▸ **ARTICLE**:
Fourteen Shoshone County bars and restaurants have been able to get liquor licenses under a special law passed in 1990 - but not Gloria’s Steak House.

And if the Prichard restaurant wants to sell hard liquor, its only choice is to do what Hayden Lake’s Clark House did for the past two years - lobby the Legislature for a specially designed law.

Rep. Larry Watson doesn’t think that’s right.

“It seems ridiculous that for somebody who has a business to have a liquor license outside the city limits, they’ve got to go and spend two years at the Legislature working through us to get it done,” Watson said. “There ought to be some vehicle.”

So Watson, D-Wallace, is working with Rep. Wendy Jaquet, D-Ketchum, on legislation that would allow businesses like Gloria’s to get liquor licenses.

Their proposal calls for businesses located five miles outside city limits, that have had beer and wine licenses for 10 years and serve at least two meals a day, to be allowed to apply for nontransferable liquor licenses.

The proposal also may require that the business be involved in the recreation or tourist business, Watson said.

The plan comes because Idaho’s liquor laws leave decisions on licenses up to the Legislature - not to local authorities such as county commissioners. Counties can grant beer and wine licenses, and incorporated cities are allowed to issue liquor licenses based on a quota system of one license for every 1,500 residents.

But when it comes to a license to sell liquor by the drink out in the country, it takes a law.

That’s why Idaho has more than a dozen special liquor license laws on the books.

Wineries, golf courses, ski resorts, fraternal clubs and waterfront resorts all qualify for special licenses.

So do equestrian facilities of at least 40 acres that have at least three days a year of professionally sanctioned rodeo, airport restaurants where the airport is operated by a county or city and has certified airline service, and gondola resort complexes.

Thanks to a law enacted in 1990 at the urging of former Osburn Rep. Marti Calabretta, Idaho also allows food, beverage or lodging facilities that have been in continuous operation at the same location for at least 75 years to get licenses.

Although the law was aimed at the landmark Enaville Resort, it’s allowed 24 longtime businesses across the state to get liquor licenses, according to the state Bureau of Alcohol Beverage Control. That includes 19 in North Idaho - 14 of them in Shoshone County.

Watson said Gloria’s Steak House owner Cliff Rehart approached him because his competitors qualified for “historic” liquor licenses, but he didn’t.

“It enabled everybody around him that had any kind of bar and has been a bar forever to have a liquor license,” Watson said. “He’s sitting up there, he’s serving three meals a day, does a nice job. He can’t compete with those folks.”

Watson said when he talked to Jaquet, he learned that businesses in her Ketchum-area district were facing similar problems.

Gary Gould, the lobbyist who pushed the special bill for the Clark House and himself a former state legislator, said Idaho’s liquor license system is “really hard to use and to understand.”

“I think it takes from the time of the Legislature, and they deal basically with an issue that should be dealt with at the local level,” he said.

Because it’s not constitutional to pass “special” legislation for only one person or business, the liquor license exemption laws try to pinpoint specific situations by laying out narrow conditions.

In the Clark House’s case, the law allows a liquor license for any food, beverage and lodging facility with at least five rooms, in a structure that’s at least 75 years old and has been on the Historic Register at least 10 years, within 500 yards of a natural lake with at least 32 miles of shoreline, in a county with a population of 65,000 or more.

The Clark House bill passed the Senate in 1996, but died in a House committee. It took another try last year to finally get the bill through.

Then, when the owners went in to get their liquor license, they had to verify how many miles of shoreline Hayden Lake had in order to qualify.

Said Gould, “I personally think it’s about time that the process was changed.”

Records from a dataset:
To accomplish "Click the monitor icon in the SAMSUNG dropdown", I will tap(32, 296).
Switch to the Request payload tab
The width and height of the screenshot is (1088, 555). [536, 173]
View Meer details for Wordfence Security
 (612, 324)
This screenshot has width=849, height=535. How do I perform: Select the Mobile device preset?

▸ **AIM OF THE EXERCISE**:
Reproduce verbatim the passage of the article on Idaho liquor licenses from "The proposal also" up to and including "takes a law.".

▸ **ANSWER TO THIS EXERCISE**:
The proposal also may require that the business be involved in the recreation or tourist business, Watson said.

The plan comes because Idaho’s liquor laws leave decisions on licenses up to the Legislature - not to local authorities such as county commissioners. Counties can grant beer and wine licenses, and incorporated cities are allowed to issue liquor licenses based on a quota system of one license for every 1,500 residents.

But when it comes to a license to sell liquor by the drink out in the country, it takes a law.